EXTRAIT DE PAGE:
Manga : Nagabe, rencontre avec un animal étrange et exigeant…
En un peu plus d’un an et quatre volumes, L’enfant et le Maudit et son mangaka Nagabe ont su rapidement attirer l’attention des lecteurs, puis les conquérir, grâce à une identité graphique très forte et une histoire entre ombre et lumière, entre malédiction en enchantement. Après une sélection au FIBD et avoir remporté le tournoi Shônen de nos confrères Manga News, la série était une fois de plus à l’honneur en mars dernier: les éditions Komikku soufflait cette bougie en invitant Nagabe au Salon Livre Paris et c’est avec beaucoup de plaisir que nous sommes allés à la rencontre du jeune – mais déjà très talentueux – auteur…
A l’occasion de son anniversaire en ce premier août, retour sur cette rencontre !

CONSIGNES:
1 – Recopiez le passage de l'extrait sur Nagabe compris entre "Manga : Nagabe, rencontre" et "cette rencontre !", bornes incluses.
2 – Relevez dans l'extrait sur Nagabe tous les noms propres de festivals, salons, médias et maisons d'édition.
Le matériel qui suit n'est pas nécessaire.

DONNÉES ENREGISTRÉES:
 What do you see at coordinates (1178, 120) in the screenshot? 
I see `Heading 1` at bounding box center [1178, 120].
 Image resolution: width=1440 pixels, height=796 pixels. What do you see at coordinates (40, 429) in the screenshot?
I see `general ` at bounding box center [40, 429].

RÉPONSES AUX CONSIGNES:
1 –
Manga : Nagabe, rencontre avec un animal étrange et exigeant…
En un peu plus d’un an et quatre volumes, L’enfant et le Maudit et son mangaka Nagabe ont su rapidement attirer l’attention des lecteurs, puis les conquérir, grâce à une identité graphique très forte et une histoire entre ombre et lumière, entre malédiction en enchantement. Après une sélection au FIBD et avoir remporté le tournoi Shônen de nos confrères Manga News, la série était une fois de plus à l’honneur en mars dernier: les éditions Komikku soufflait cette bougie en invitant Nagabe au Salon Livre Paris et c’est avec beaucoup de plaisir que nous sommes allés à la rencontre du jeune – mais déjà très talentueux – auteur…
A l’occasion de son anniversaire en ce premier août, retour sur cette rencontre !

2 – FIBD, Manga News, Komikku, Salon Livre Paris